WHAT TO DO: Copy the data word for word, from the line containing "At what (x,y)" up to and including the line containing "Looking at the", and omit the pictures.

THE RECORDS:

□ □ □ □ □

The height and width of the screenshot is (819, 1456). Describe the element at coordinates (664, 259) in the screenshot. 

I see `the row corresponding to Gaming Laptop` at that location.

□ □ □ □ □

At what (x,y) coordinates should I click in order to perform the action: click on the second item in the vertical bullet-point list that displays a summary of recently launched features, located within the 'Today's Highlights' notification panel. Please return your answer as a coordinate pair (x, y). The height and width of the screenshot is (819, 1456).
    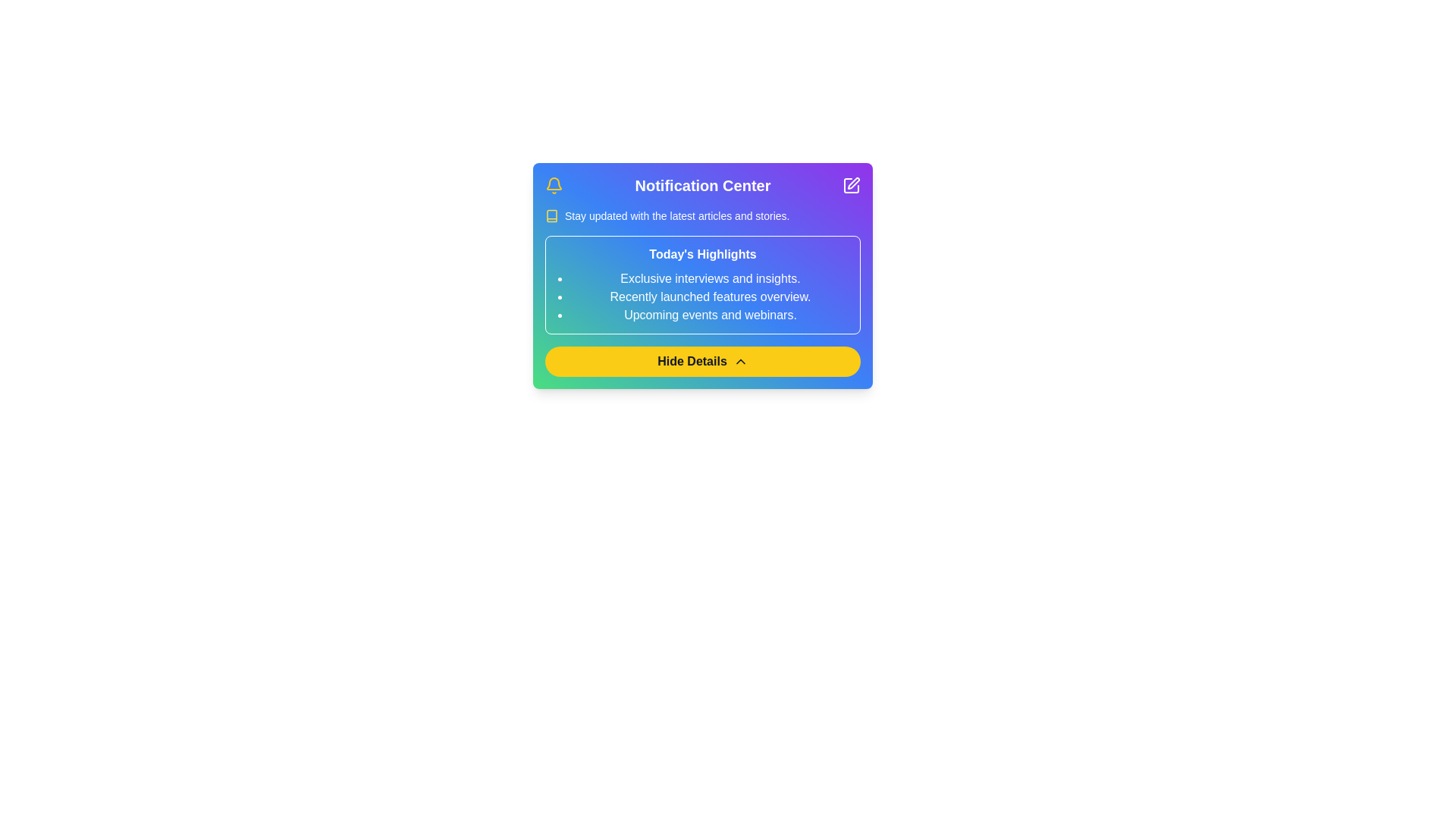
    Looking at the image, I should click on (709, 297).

□ □ □ □ □

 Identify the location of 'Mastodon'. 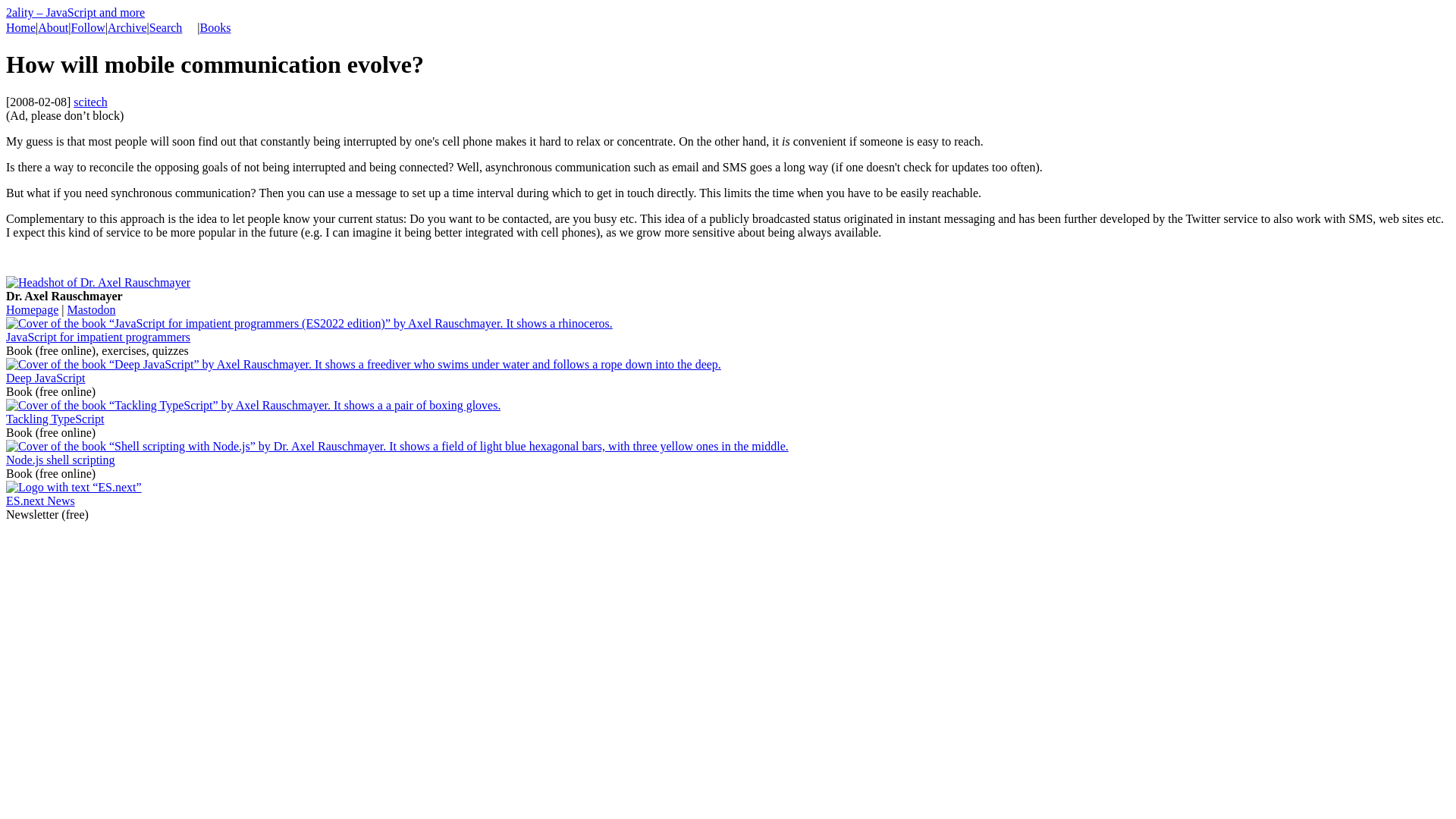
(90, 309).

□ □ □ □ □

RESULT OF THIS EXERCISE:
At what (x,y) coordinates should I click in order to perform the action: click on the second item in the vertical bullet-point list that displays a summary of recently launched features, located within the 'Today's Highlights' notification panel. Please return your answer as a coordinate pair (x, y). The height and width of the screenshot is (819, 1456).
    Looking at the image, I should click on (709, 297).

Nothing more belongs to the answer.